Karang Gigi

Karang Gigi

           

             Rajin menggosok gigi dan mebersihkan gigi denga benang gigi ternyata belum bisa membebaskan gigi dari bakteri dalam mulut. Bakteri yang bercampur dengan protein dan produk sampingan dari makanan akan menciptakan plak gigi. Jika plak gigi tidak dibersihkan secara teratur, plak tersebut akan mengeras dan tumbuh sedikit demi sedikit lalu menjadi karang gigi. Iritasi dan peradangan akan mudah menimpa bila karang gigi sudah tercipta. Hanya dokter gigi yang dapat membersihkan karang gigi.

               Adanya karang gigi membuat proses menyikat gigi dan flossing (menggunakan benang gigi) menjadi tidak efektif lagi. Enamel gigi akan lebih mudah pecah akibat asam yang dikeluarkan oleh bakteri mulut. Hal ini pada akhirnya akan mengarah pada kondisi gigi berlubang serta kerusakan pada gigi.

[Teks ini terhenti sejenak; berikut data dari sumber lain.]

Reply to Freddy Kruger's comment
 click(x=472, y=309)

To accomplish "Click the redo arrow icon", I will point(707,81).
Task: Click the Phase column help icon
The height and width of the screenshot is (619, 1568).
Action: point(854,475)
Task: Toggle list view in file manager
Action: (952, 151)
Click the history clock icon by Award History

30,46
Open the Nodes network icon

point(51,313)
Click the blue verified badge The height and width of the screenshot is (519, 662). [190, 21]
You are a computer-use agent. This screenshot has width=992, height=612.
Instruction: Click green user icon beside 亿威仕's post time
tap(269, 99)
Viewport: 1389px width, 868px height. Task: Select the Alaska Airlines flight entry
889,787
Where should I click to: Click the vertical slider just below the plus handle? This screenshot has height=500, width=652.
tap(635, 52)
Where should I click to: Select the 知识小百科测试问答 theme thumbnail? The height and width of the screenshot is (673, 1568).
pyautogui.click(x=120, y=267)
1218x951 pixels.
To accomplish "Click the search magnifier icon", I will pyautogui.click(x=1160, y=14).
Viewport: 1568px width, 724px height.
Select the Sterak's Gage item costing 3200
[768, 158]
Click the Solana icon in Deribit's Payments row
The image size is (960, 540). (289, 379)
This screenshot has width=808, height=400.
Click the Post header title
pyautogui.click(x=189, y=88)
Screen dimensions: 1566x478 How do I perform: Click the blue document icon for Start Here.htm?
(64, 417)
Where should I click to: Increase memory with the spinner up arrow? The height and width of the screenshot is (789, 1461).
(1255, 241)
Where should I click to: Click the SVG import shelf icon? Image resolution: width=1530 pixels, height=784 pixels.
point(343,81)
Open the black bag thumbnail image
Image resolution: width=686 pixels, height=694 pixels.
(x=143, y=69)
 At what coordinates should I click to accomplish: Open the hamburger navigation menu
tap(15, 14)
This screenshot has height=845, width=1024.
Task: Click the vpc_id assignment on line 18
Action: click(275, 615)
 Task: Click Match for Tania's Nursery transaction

              Karang gigi yang terbentuk di atas garis gusi akan memilik efek serius bagi gigi. Dikarenakan tempat tersebut merupakan tempat paling nyaman bagi bakteri untuk berkembang biak. Bakteri inilah yang nantinya akan merusak dan mengiritasi gigi dan gusi.

               Efek paling ringan dari masalah ini adalah gingivitis (radang gusi). Penyakit ini bisa disembuhkan dengan membersihkan gigi dengan sikat gigi dan benang gigi serta pergi ke dokter gigi. Setelah itu akan timbul kantong nanah diantara gigi dan gusi. Penyakit ini disebut periodontitis. Selain itu, bakteri dalam gusi diduga masuk ke dalam jaringan darah dan menyumbat arteri. Jika aliran darah tersumbat, maka risiko penyakit jantung dan stroke akan lebih tinggi.

Mencegah Karang Gigi

Beberapa tindakan yang bisa dilakukan agar karang gigi tidak terbentuk antara lain:

  • Menyikat gigi secara teratur dua atau tiga kali sehari. Setiap menyikat minimal 2 menit. Hal ini diyakini mampu mencegah tumbuhnya karang gigi. Gunakan sikat gigi yang lembut dan mampu mencapai setiap sudut. Pastikan untuk menyikat bagian-bagian yang sulit dijangkau seperti gigi geraham bagian belakang.
  • Gunakan pasta gigi yang mengandung triclosan yang mampu membasmi bakteri pada plak. Anda bisa juga menggunakan pasta gigi yang mengandung fluoride untuk mencegah pengerasan plak pada gigi.
  • Pakai benang untuk pembersih gigi (dental floss). Benang gigi adalah satu-satunya cara untuk menghilangkan plak diantara gigi di daerah yang sulit dijangkau oleh sikat gigi.
  • Perhatikan apa yang anda konsumsi. Bakteri di mulut sangat erat kaitannya dengan jenis makanan yang dikonsumsi. Bakteri berkembang dengan baik pada makanan manis dan bertepung. Bakteri akan mengeluarkan zat asam berbahaya ketika bertemu dengan jenis makanan tersebut.cobalah untuk membatasi konsumsi makanan yang manis-manis. Minumlah banyak air selama makan dan sikatlah gigi setelah makan .
  • Berhentilah merokok. Kebiasaan merokok membuat anda lebih berisiko terhadap pembentukan karang gigi.